§ **EXERCISE**: Copy word for word the lines of the entries from the line containing "1554x784 pixels." through the line containing "the Create JetBrains", counting both of those lines. Omit the pictures from your answer.

§ **PROVIDED DATA**:
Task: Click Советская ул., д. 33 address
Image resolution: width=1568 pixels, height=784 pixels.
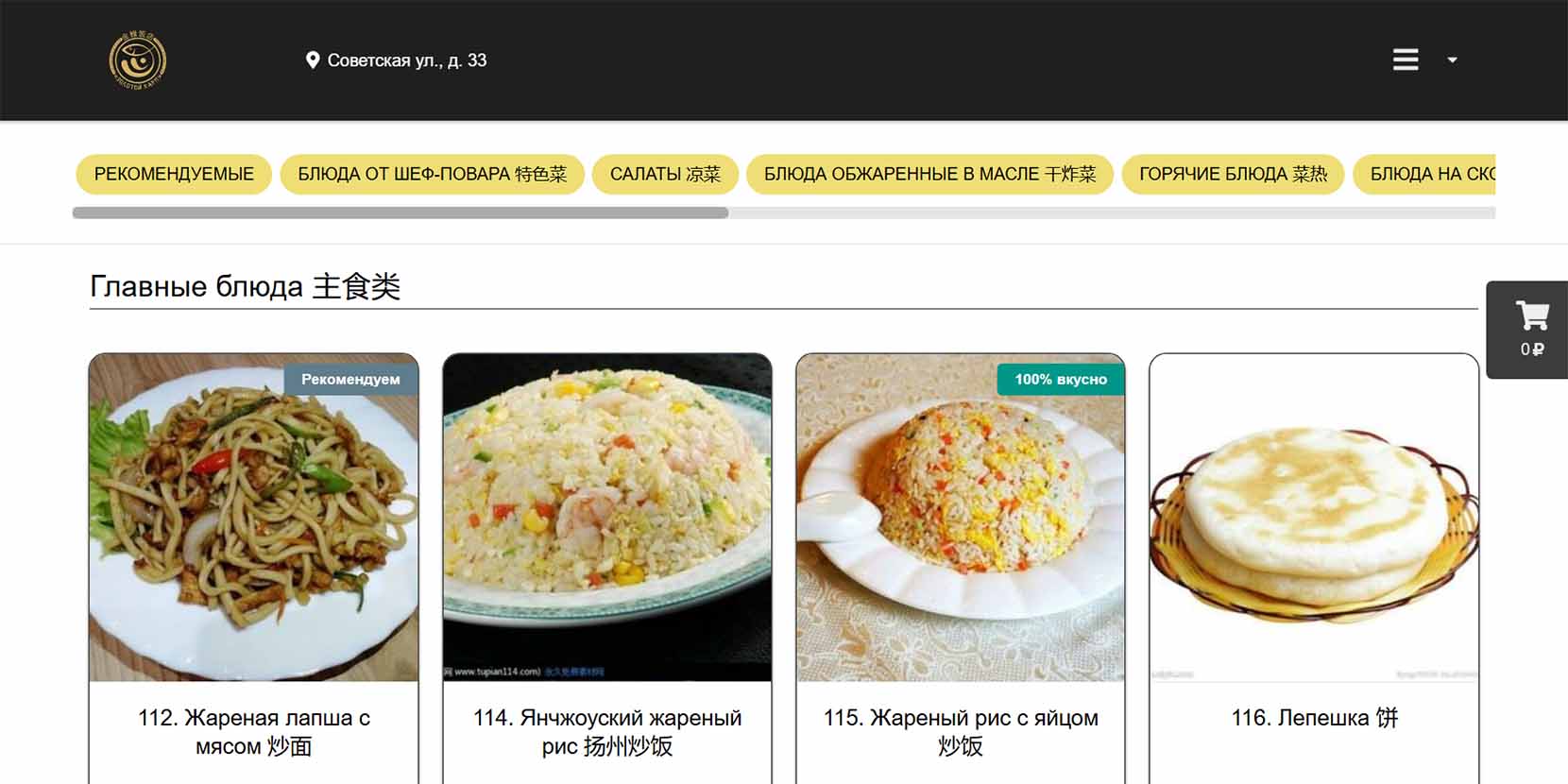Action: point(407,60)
--
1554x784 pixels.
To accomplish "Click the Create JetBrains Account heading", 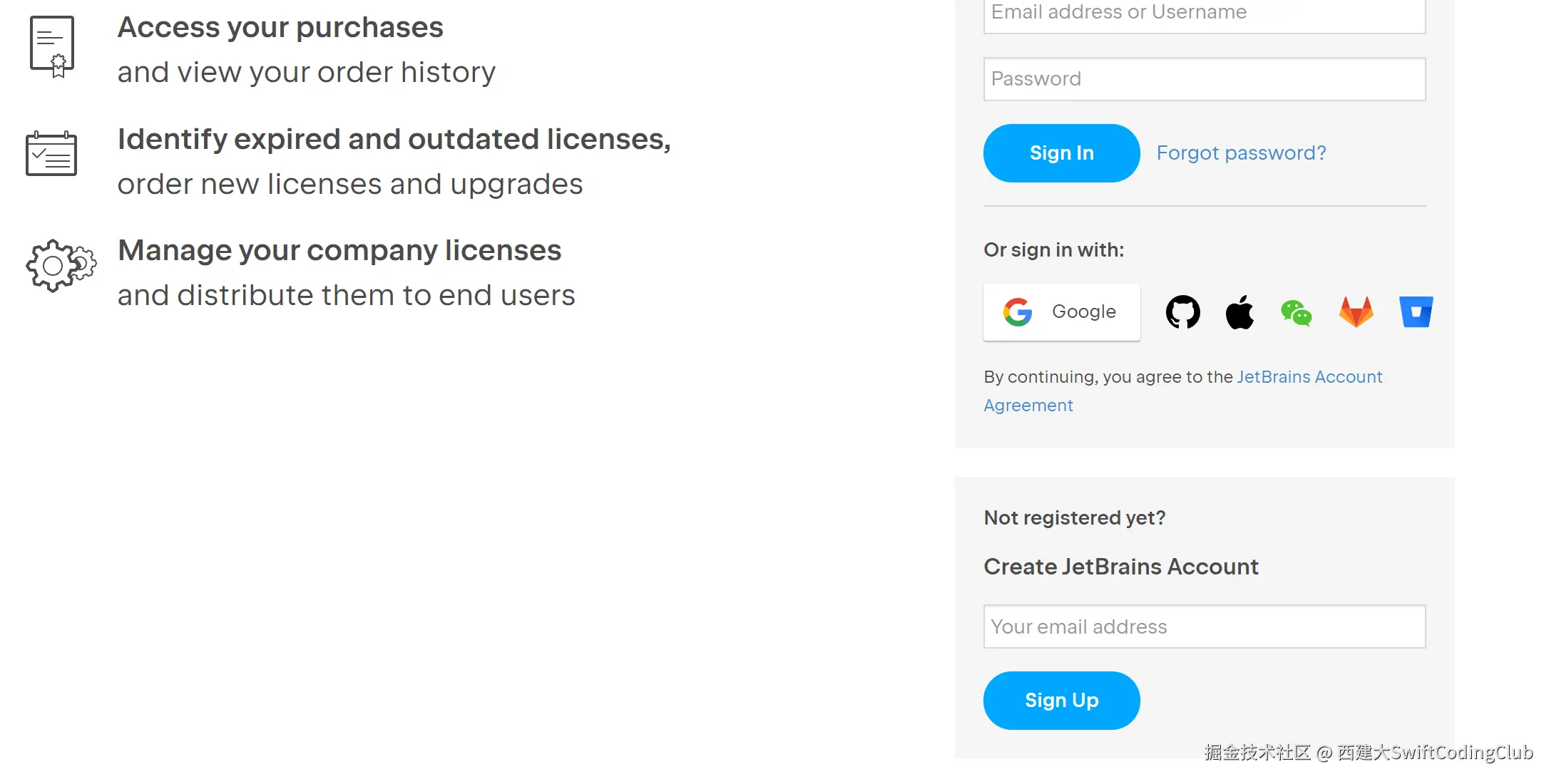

§ **EXERCISE RESULT**:
1554x784 pixels.
To accomplish "Click the Create JetBrains Account heading", 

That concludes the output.